Tokenizer

A tokenizer for large language models (LLMs) is a tool that converts text into tokens, which are smaller and manageable pieces like words or sub-words. This process is essential for LLMs to understand and process text efficiently. Tokenizers handle tasks like splitting sentences, handling punctuation, and converting words to a numerical format that models can work with.

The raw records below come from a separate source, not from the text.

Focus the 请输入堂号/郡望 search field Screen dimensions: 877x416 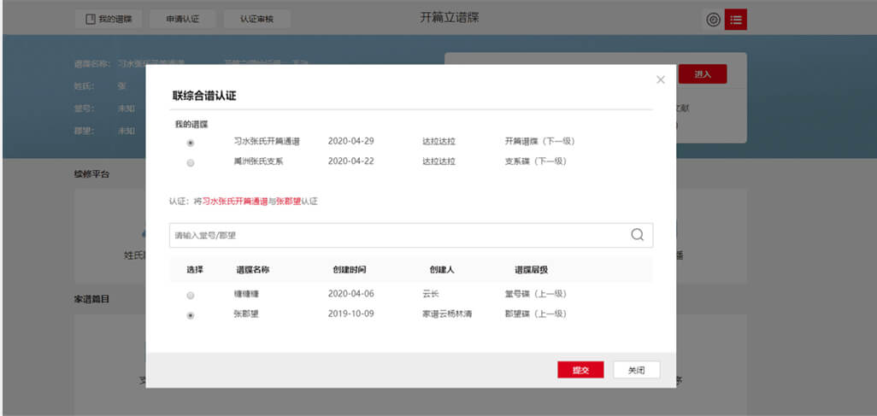click(393, 235)
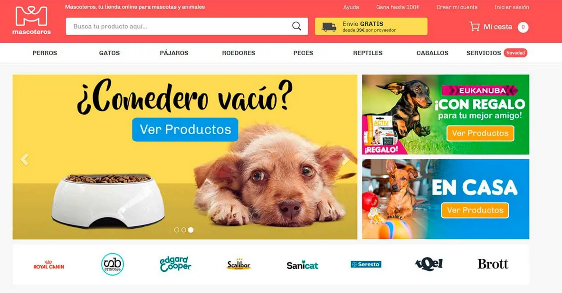
Task: Open the PERROS category menu
Action: 45,53
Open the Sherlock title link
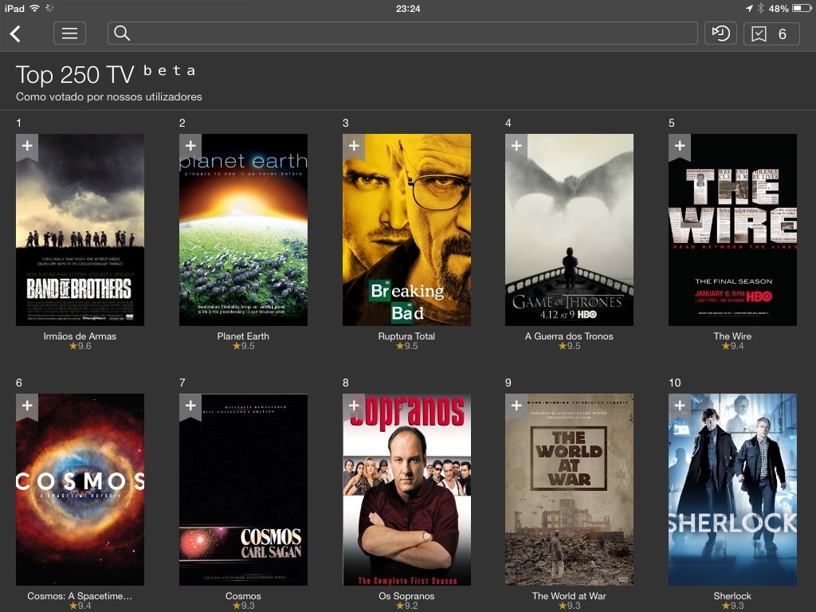816x612 pixels. pyautogui.click(x=732, y=595)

Byte-level BPE and tiktoken were used for GPT-2/GPT-3 and Llama-2/Llama-3. In comparison, sentencepiece was used in Llama and Mistral, among many other models.

Byte Pair Encoding(BPE)

Is it feasible to just tokenize text strings to 26 alphabets for an English language model?

Here is what GPT thinks:

Balance Between Granularity and Vocabulary Size:
- Tokenizing into individual characters results in very small tokens (like ‘a’, ‘b’, ‘c’), which leads to a very large number of tokens to represent even simple words. While this keeps the vocabulary size minimal, it can bloat the sequence length, making training and inference more computationally expensive due to longer input sequences.
- BPE and other subword tokenization methods strike a balance between having too large a vocabulary (like word-level tokenization) and too many tokens per sentence (like character-level tokenization).
Effective Handling of Rare and Unseen Words:
- BPE can break down rare or previously unseen words into smaller, more frequent subwords. This helps the model handle out-of-vocabulary(OOV) words more effectively because they are often composed of known subwords.
Preservation of Meaningful Chunks:
- Words generally carry more meaning than individual characters. Subword tokenization methods like BPE allow the tokenizer to preserve meaningful chunks of words, leading to better contextual embeddings. For example, the word “unhappiness” might be tokenized as [“un”, “happiness”] rather than [“u”, “n”, “h”, “a”, “p”, “p”, “i”, “n”, “e”, “s”, “s”], which retains more semantic information.
Compatibility with Neural Architectures:
- Modern neural architectures like Transformers are designed to efficiently process sequences of tokens. Subword tokens are a good fit for these models, allowing them to learn and generalize effectively across different granularities of text input.

byte-level BPE

Instead of unicode characters, byte-level BPE cleverly starts the tokenization process with bytes, which have 256 unique values (a byte has 8 bits and $2^8=256$ ). This way the vocabulary starts at a smaller size of 256, but it is still able to include every character you can think of, rather than converting it to the unknown token.